The following resource deficiencies were identified:
- medical equipment resource issues (e.g. CT scanner not available on-site or being serviced; end-tidal carbon dioxide (ETCO2) monitor malfunctioned during patient intubation)
- human resource issues (e.g. lack of or unavailability of specialists; no CT scan technician available overnight)
- lack of trauma beds in tertiary care centres
- insufficient land and air emergency transportation services
Unavailable trauma bed
A 73-year-old man was involved in a lateral impact MVC. On arrival to the ED, his vital signs were stable and his Glasgow Coma Score (GCS) was 14. The ED physician examined the patient and numerous investigations were carried out. The patient was diagnosed with multiple fractures, including cervical spine (C-spine), ribs, and extremities, as well as closed head injury, pulmonary contusion, kidney, and bladder injuries. The ED physician attempted to transfer the patient to a trauma centre. However, no beds were available at two tertiary care hospitals, and inclement weather precluded air ambulance transport. Hypotensive episodes responded to IV fluid boluses and blood transfusions. Appropriate surgical specialists assessed the patient and recommended conservative injury management; no immediate surgical interventions were required.
Later that evening the patient was transferred to the ICU in stable condition. In the early morning the patient developed respiratory difficulties and was intubated with improvement. The on-call internist remained in hospital and advised the nursing personnel to contact her of any change in the patient's condition. The nurses notified the internist of hypotensive episodes repeatedly during the night. By telephone she ordered boluses of fluid replacement and blood transfusions, to which the patient responded well, but she did not attend the patient. The patient's condition gradually deteriorated. Despite appropriate treatment, he died. Autopsy concluded the death was due to multiple MVC-related blunt injuries, disseminated intravascular coagulation (DIC), and bilateral pulmonary fat emboli.
The family initiated a College complaint alleging inadequate management of the patient, failure to transfer the patient to a trauma centre, and failure of the internist to attend the patient overnight.
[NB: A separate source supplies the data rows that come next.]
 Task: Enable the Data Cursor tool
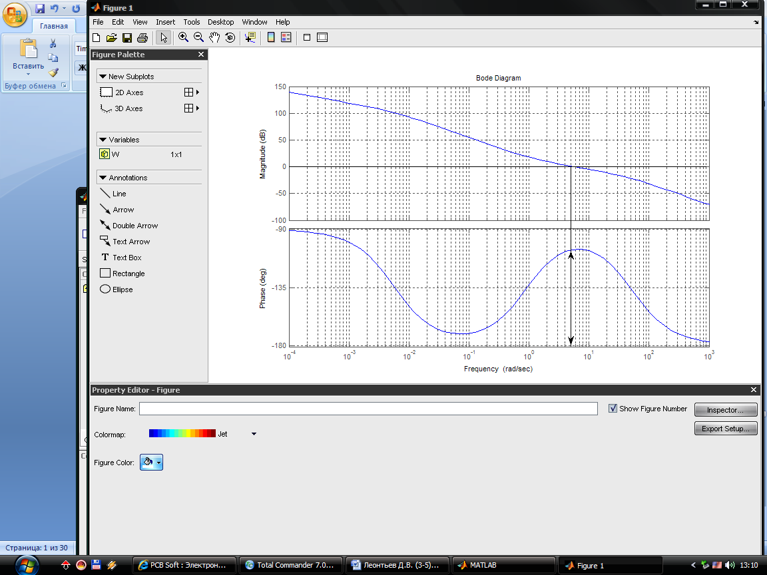point(250,38)
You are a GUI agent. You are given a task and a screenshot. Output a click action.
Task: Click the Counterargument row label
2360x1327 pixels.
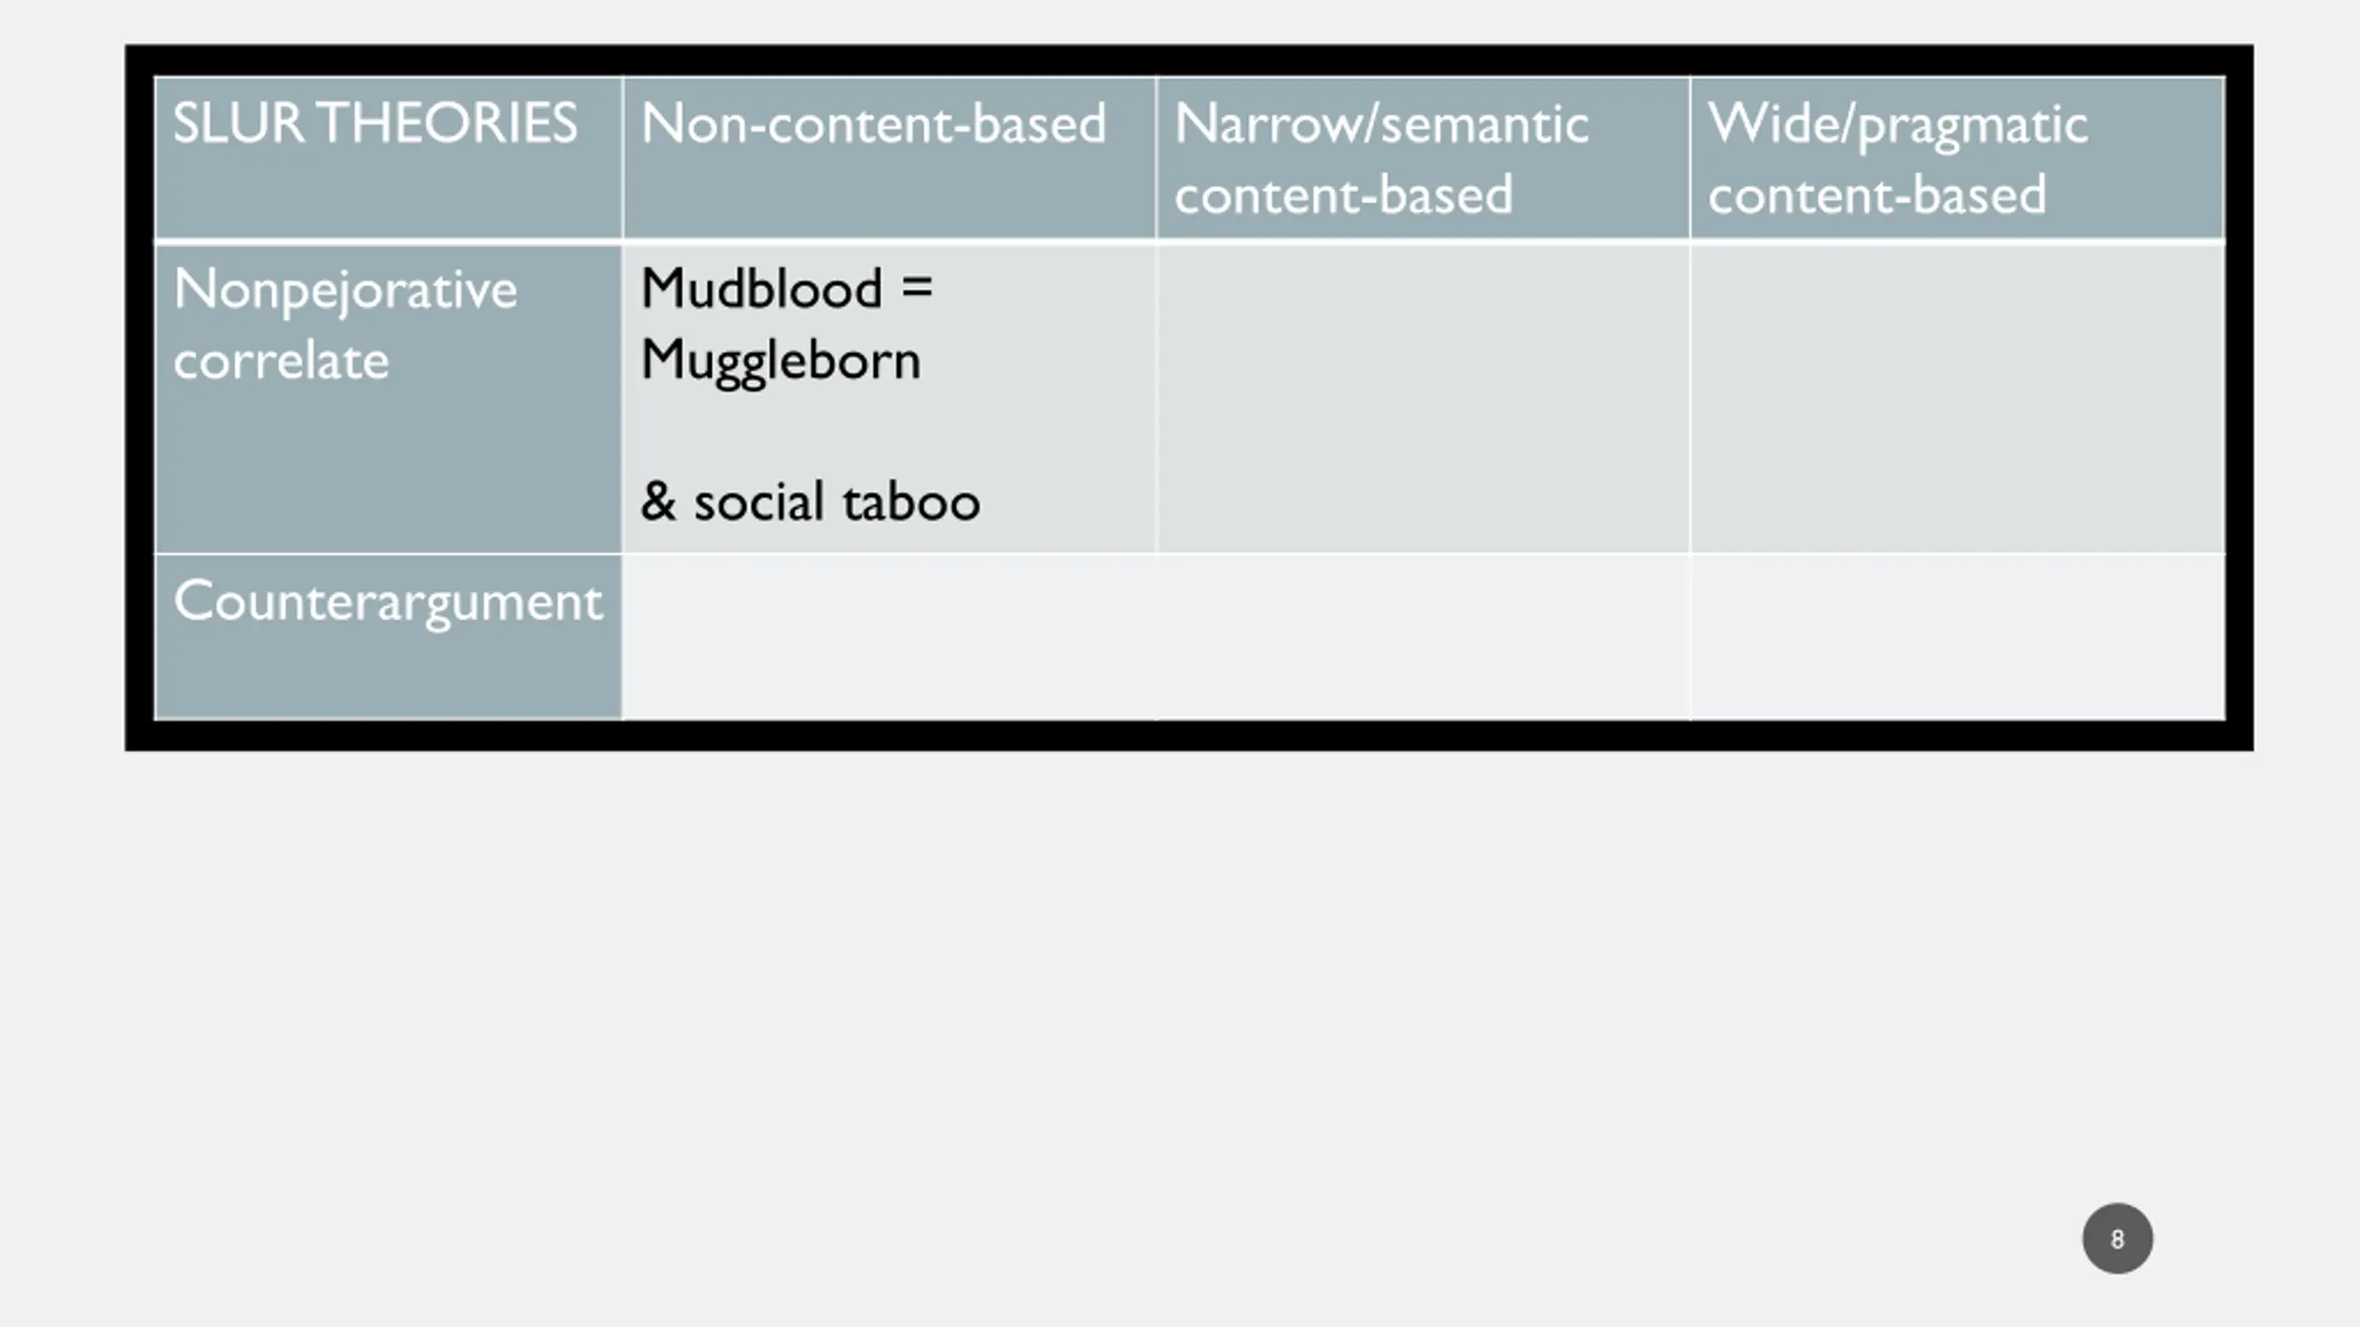[x=388, y=636]
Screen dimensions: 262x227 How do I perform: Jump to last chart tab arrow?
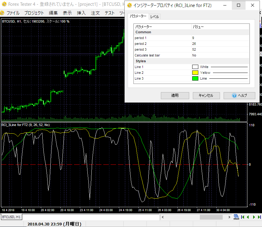259,217
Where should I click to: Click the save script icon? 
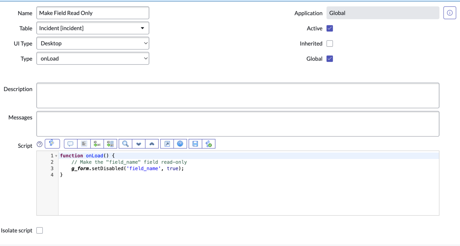(195, 144)
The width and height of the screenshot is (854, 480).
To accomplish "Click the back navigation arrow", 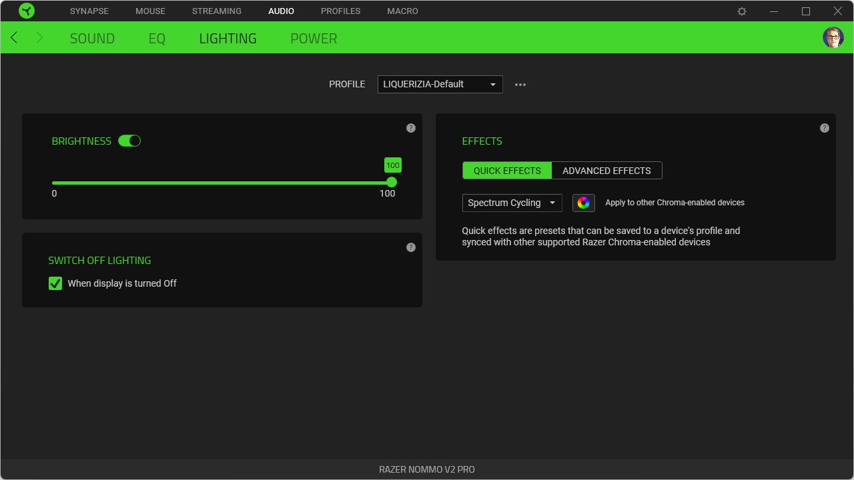I will coord(14,38).
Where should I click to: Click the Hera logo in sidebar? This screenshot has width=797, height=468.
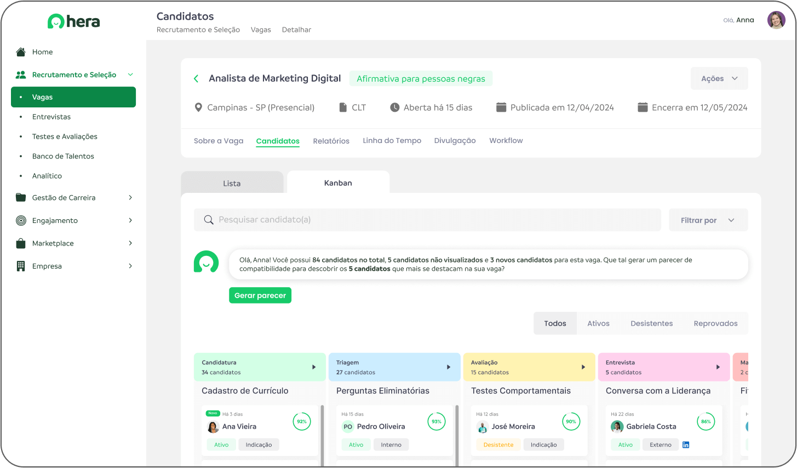click(x=73, y=21)
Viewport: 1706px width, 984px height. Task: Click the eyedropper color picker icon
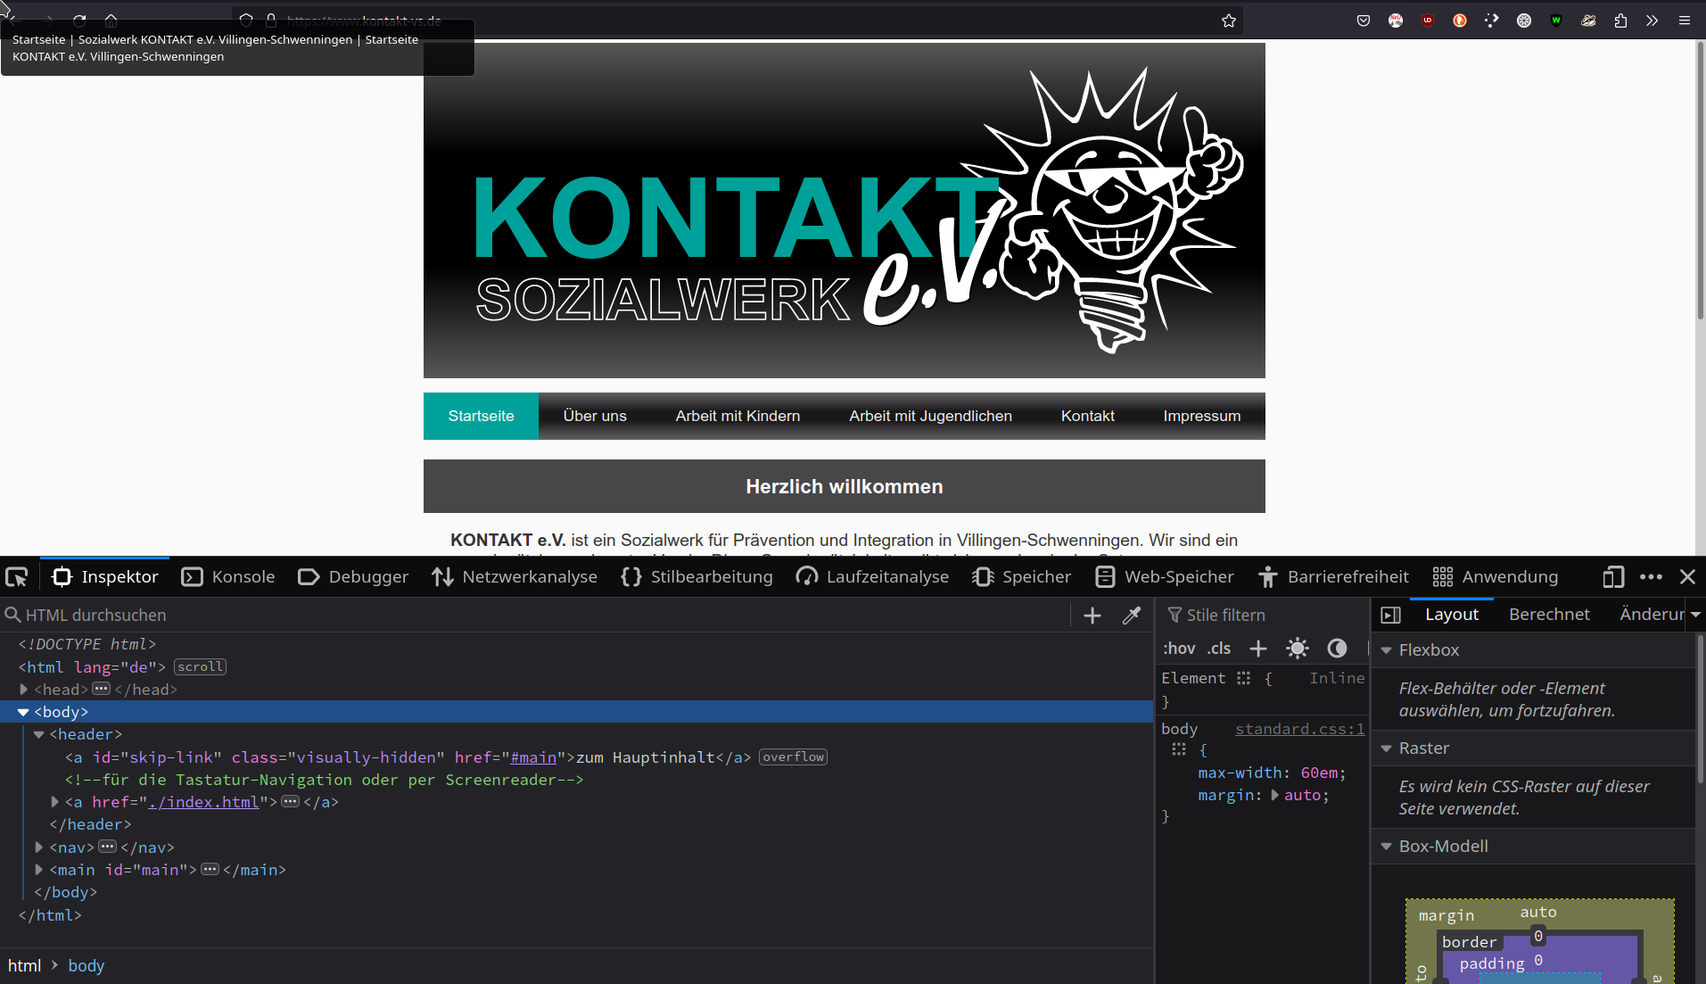[1131, 616]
The College was of the opinion that the care provided by all of the physicians was reasonable and appropriate. The College supported the ED physician for making reasonable attempts to transfer the patient to a trauma unit. In addition, the patient appeared stable and, considering the inclement weather, it was prudent not to transfer him. The internist's attendance may not have altered the outcome, but it would have been reassuring. The College believed the patient's underlying conditions (i.e. DIC, persistent blood loss and fat emboli) were not amenable to treatment.
Risk management considerations
The following risk management considerations are based on the expert opinions in the analyzed cases:
- Have a system or process in place to provide quality patient care when the required resources, such as professional care, healthcare equipment, bed, and patient transportation, are not available.
- Review the notes written by other healthcare professionals, including those accompanying the patient, when the patient is transferred from another centre.
- Document clearly, completely, and accurately. Include the patient's symptoms, physical findings, and relevant diagnostic investigation results.
- Write legibly.
- During the handover of care, communicate the history and mechanism of injury, pertinent clinical information, and investigation results. Emphasize the need for follow-up, if indicated.
- Provide and document clear discharge instructions to the patient and family. Check that your instructions have been understood.
- For the purpose of this article, multi-system trauma is defined as trauma involving two or more body systems (excluding superficial injuries), and life-threatening trauma is defined as a single or multiple-system injury resulting in major patient disability or death.